2018: Looking down this list I remember the second half of the year especially as a kind of breakthrough, six months in which I read a whole sequence of books that turbo-charged my ambition and changed my whole way of thinking about what I wanted to achieve. Ann Quin’s Berg, Gwendoline Riley’s First Love, Greg Baxter’s Munich Airport, David Shields’s Reality Hunger, Gabriel Josipovici’s The Cemetery in Barnes all bring memories of intense happiness but particularly worthy of mention are Martin Amis’s gleaming amalgam of essays and fiction The Second Plane and Don DeLillo’s Falling Man, another perfect short novel that inextricably combines zeitgeist with personal vision.
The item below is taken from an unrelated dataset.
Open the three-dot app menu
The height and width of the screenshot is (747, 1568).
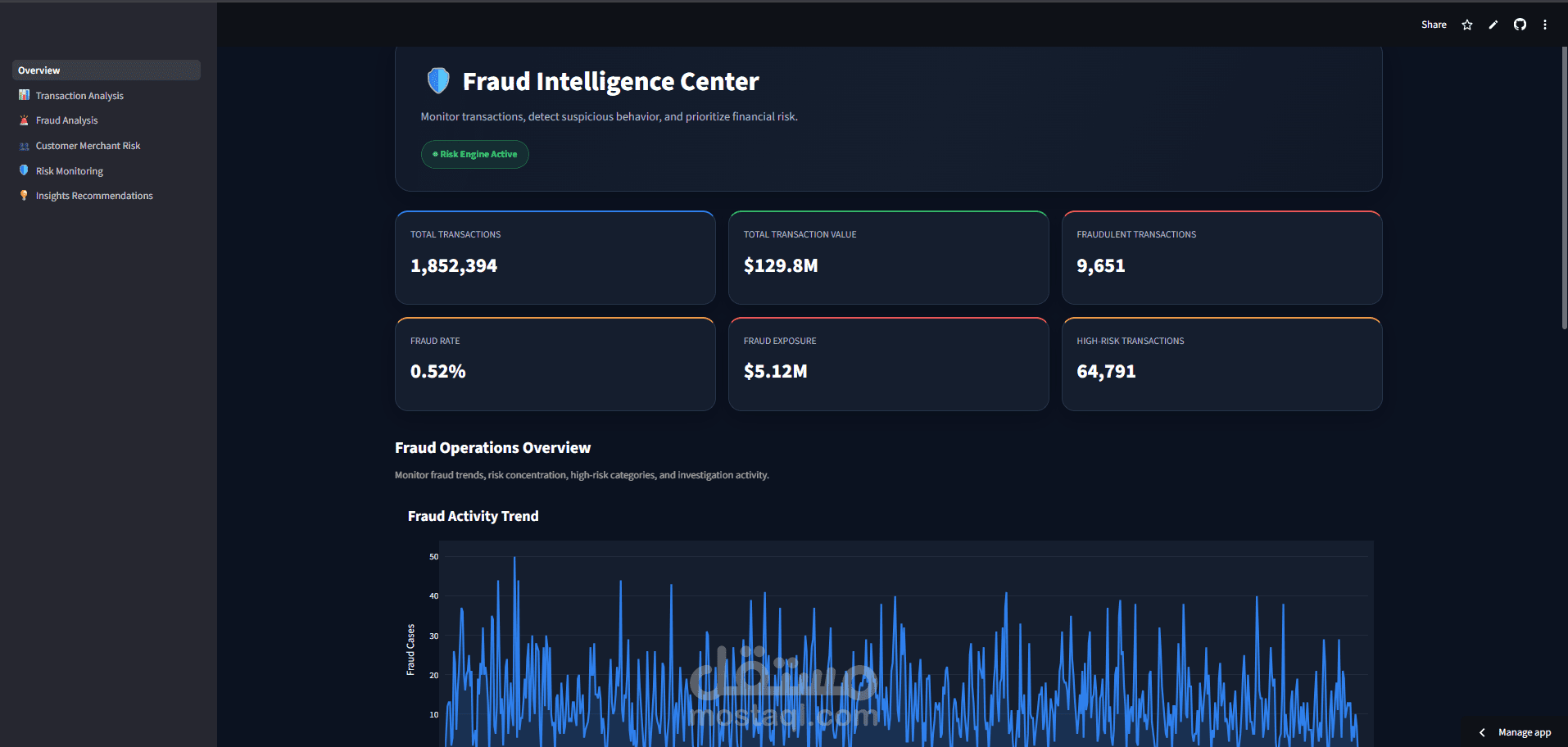[1545, 25]
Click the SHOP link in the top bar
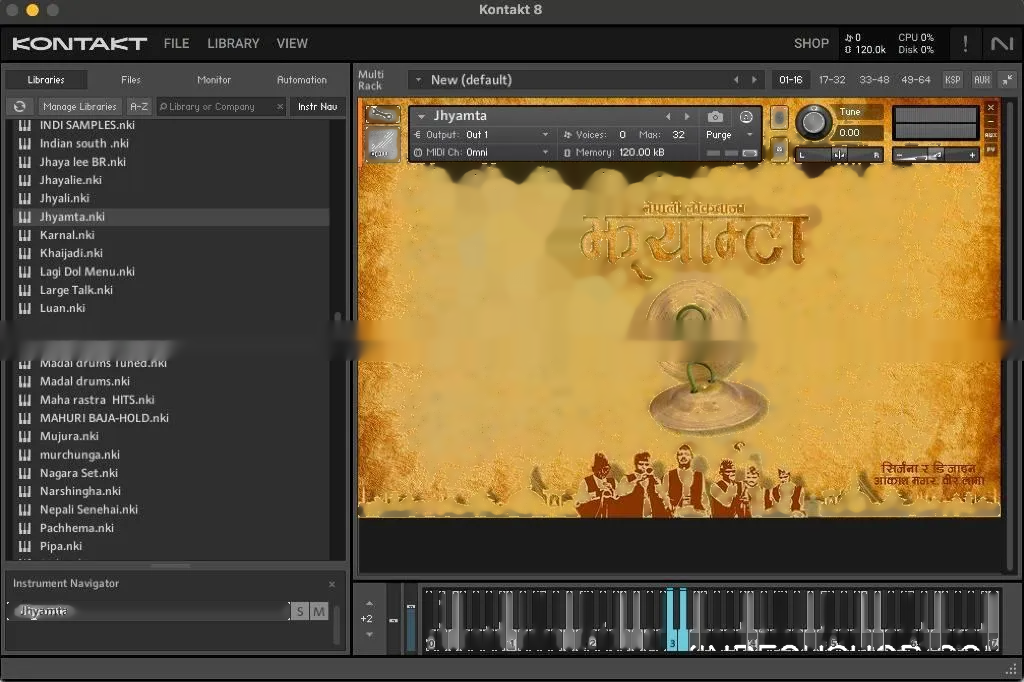 coord(811,43)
2019: I can see I read the whole of the Gordon Burn Prize longlist, which as always threw up some good books, most notably Eoin McNamee’s The Vogue and David Keenan’s For The Good Times, which deservedly won. Martin MacInnes’s second novel Gathering Evidence is right in there, too, as is Jeff Vandermeer’s Dead Astronauts. But the back end of 2019 saw me devouring The Topeka School, 10:04 and Leaving The Atocha Station by Ben Lerner, one after the other. What joy I found here.
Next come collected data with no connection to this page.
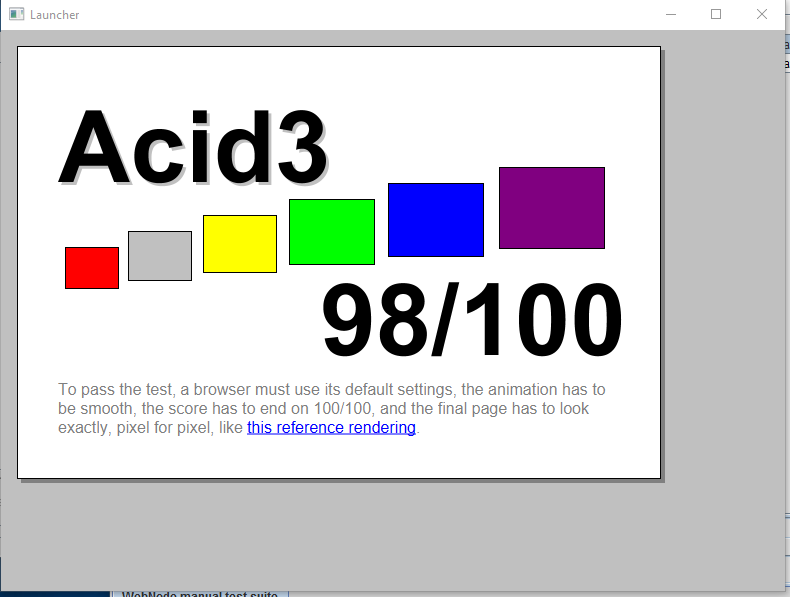Click the yellow rectangle box
790x597 pixels.
(240, 244)
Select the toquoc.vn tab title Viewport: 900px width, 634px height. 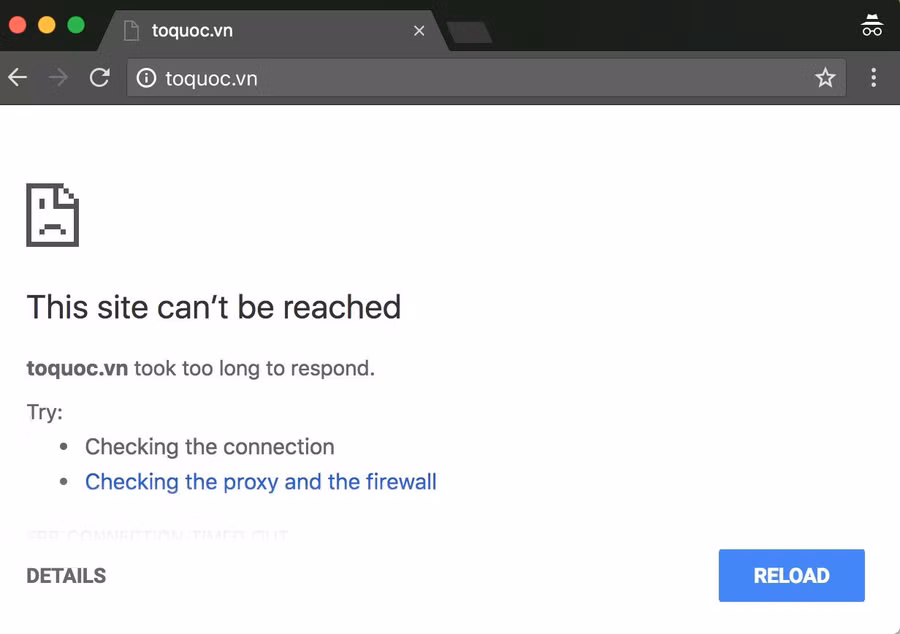tap(192, 31)
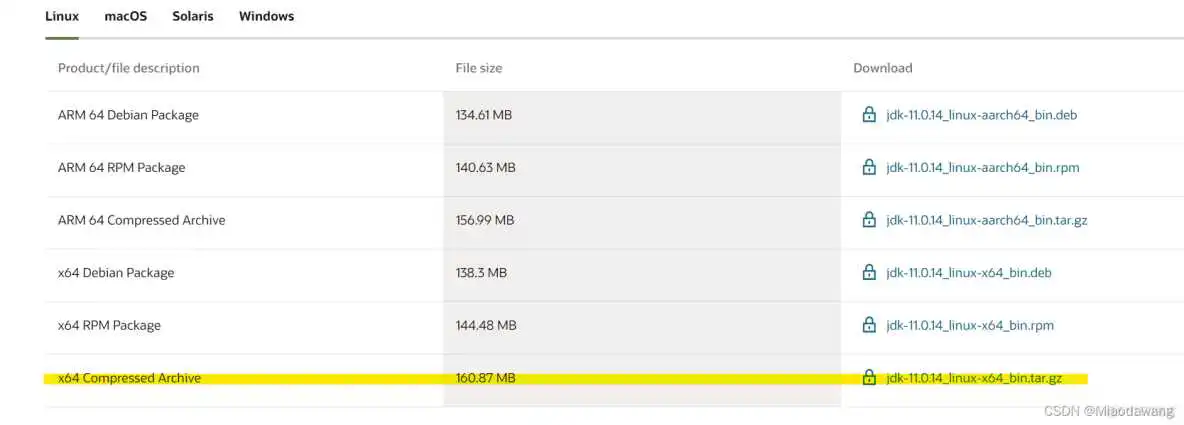Click lock icon beside jdk-11.0.14_linux-aarch64_bin.rpm

pos(869,167)
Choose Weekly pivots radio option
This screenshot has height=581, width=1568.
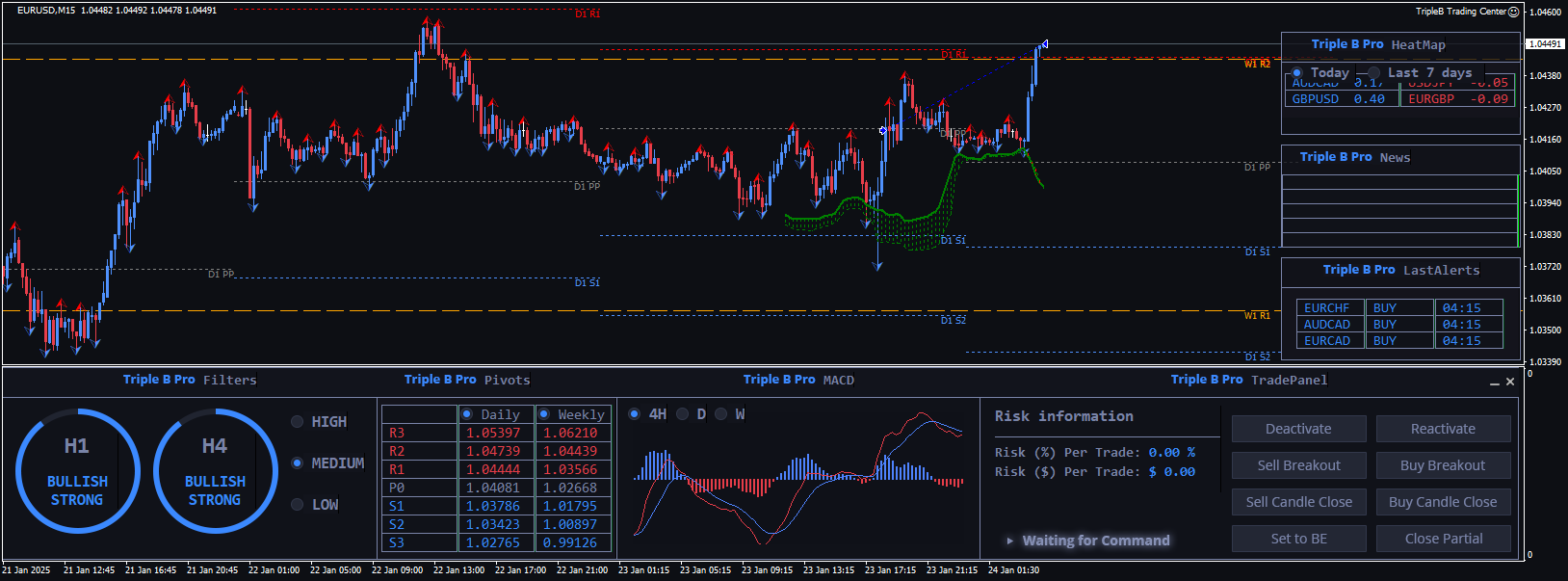(x=544, y=414)
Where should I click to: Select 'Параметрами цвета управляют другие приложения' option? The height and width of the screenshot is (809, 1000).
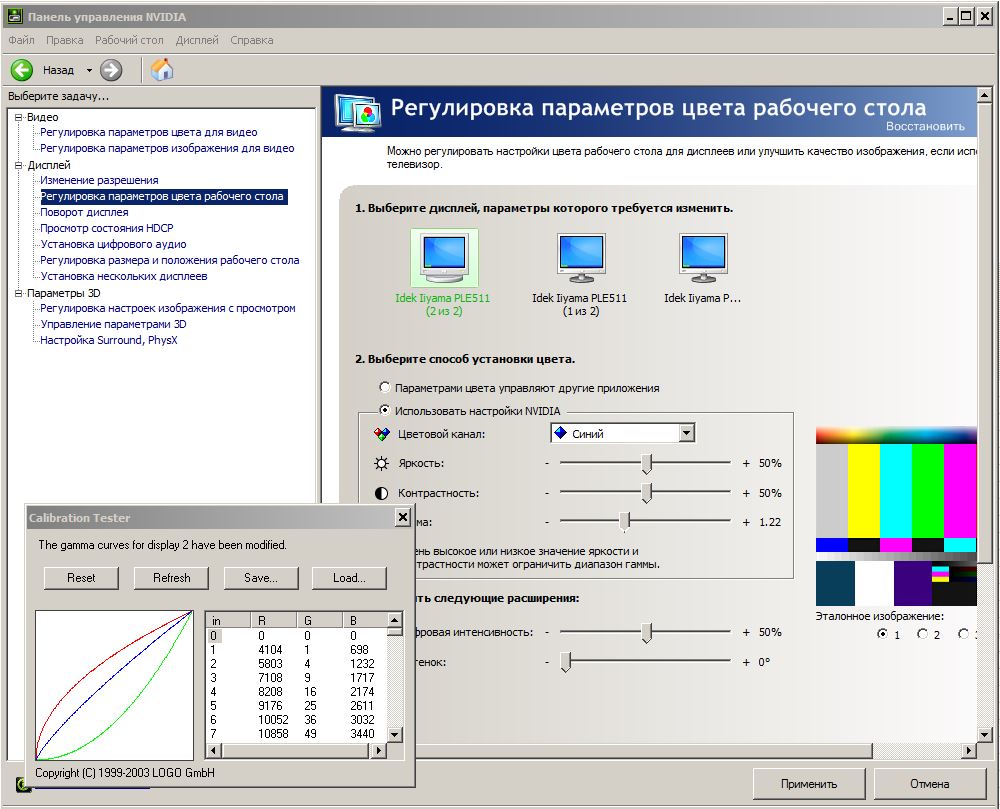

2020: COVID, and I read loads. I remember early in lockdown reading Martin Edwards’s hugely entertaining The Golden Age of Murder, a history of the Detection Club, which sent me off on a mission to fill some of the gaps in my knowledge of classic detective fiction. I then appear to have read both the Clarke Award shortlist and the Hugo Best Novella shortlist, for reasons that are probably best left unexplored. In amongst all that though I was lucky enough to encounter for the first time Malcolm Lowry’s Under the Volcano, Gordon Burn’s Born Yesterday and Helen Garner’s The First Stone, which cemented her for me as one of the most important writers in my life.
2021: Another weird one, best described as diffident. Most memorable for reading David Peace’s Red Riding 1980 and 1983 back to back on an interminable round-the-houses train journey from Preston to Glasgow, and for The Names by Don DeLillo, which I need to reread soon just so I can experience it again.
2022: Difficult still to talk about these years. Starting to reread a lot of Ballard. Stalking the Atomic City by Markyan Kamysh, Souvenir by Michael Bracewell, and Optic Nerve, by Maria Gainza.
2023: In Ascension by Martin MacInnes, Alma Cogan by Gordon Burn, Fassbinder Thousands of Mirrors by Ian Penman and Wish I Was Here by M. John Harrison.
2024: Loads and loads of Ballard. But also Thunderclap, by Laura Cumming, Kairos by Jenny Erpenbeck and The Year of Magical Thinking by Joan Didion.
What fascinates most about all of this is how mixed each of these years has been in reading terms. Invariably there are those books I have encountered that would not have been top of my reading list – books read for events, or from awards shortlists – as well as those I have succumbed to, unable to resist the hype. A hazier category belongs to those that I enjoyed well enough while reading them, but that faded from memory pretty much as soon as they were read. Some are recognisably great, but not for me. Many are good books, but not world-shakers. But always there are those that remind you of what you are doing here, what you hope to achieve. These are the books that form the structural foundations of the writing life as well as the reading life, the books you are hoping – always – to stumble upon, the books that reinforce your aspirations, or change your mind.